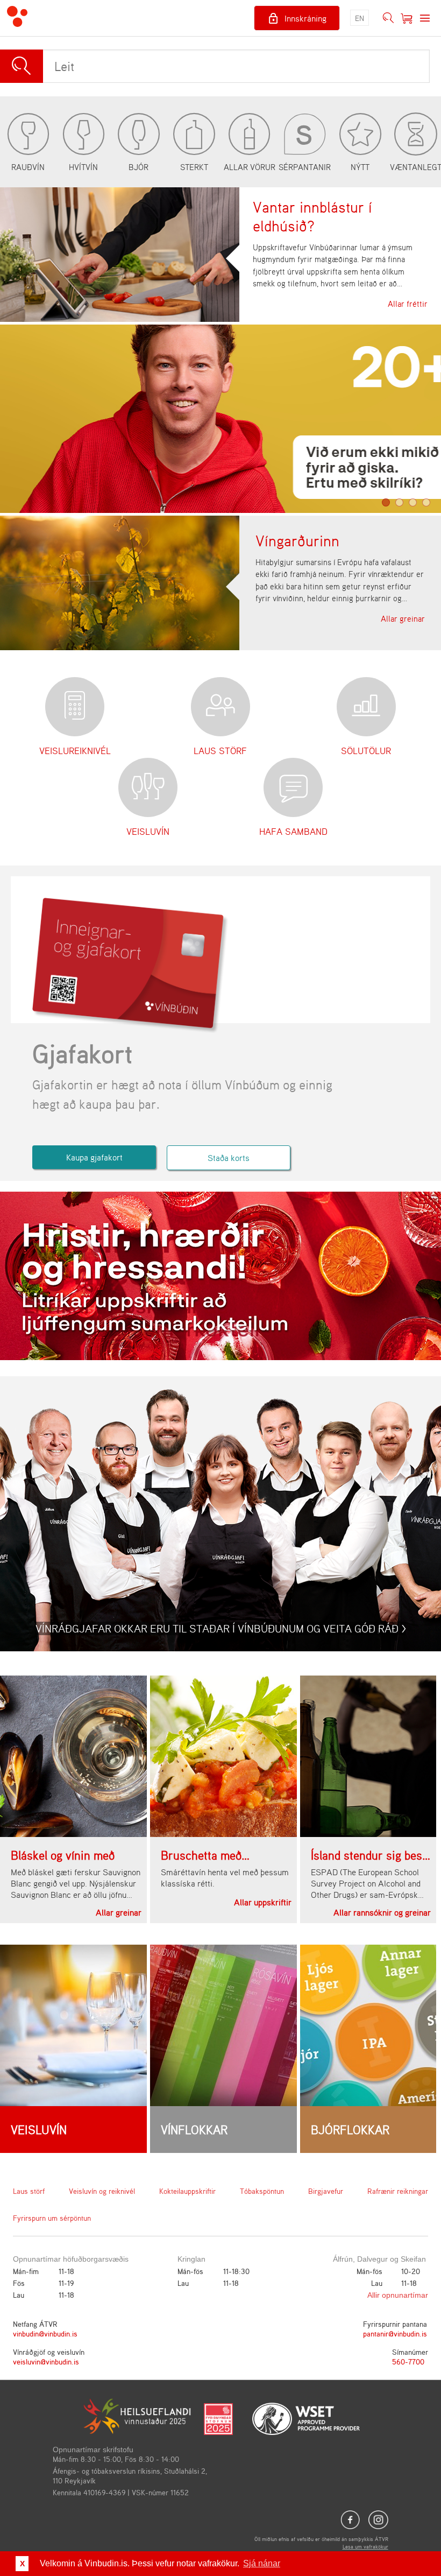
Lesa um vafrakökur (365, 2546)
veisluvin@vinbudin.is (46, 2361)
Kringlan (191, 2259)
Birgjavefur (325, 2190)
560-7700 (408, 2361)
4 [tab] (426, 502)
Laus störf (29, 2190)
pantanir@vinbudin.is (395, 2333)
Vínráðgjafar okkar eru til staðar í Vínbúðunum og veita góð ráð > (220, 1628)
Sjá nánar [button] (261, 2563)
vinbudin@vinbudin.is (45, 2333)
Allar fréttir (408, 304)
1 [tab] (386, 502)
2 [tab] (399, 502)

════════

#### Task objective
Within the entries above, find the string "vinbudin" and return each line that holds it.

#### Result of this task
veisluvin@vinbudin.is (46, 2361)
pantanir@vinbudin.is (395, 2333)
vinbudin@vinbudin.is (45, 2333)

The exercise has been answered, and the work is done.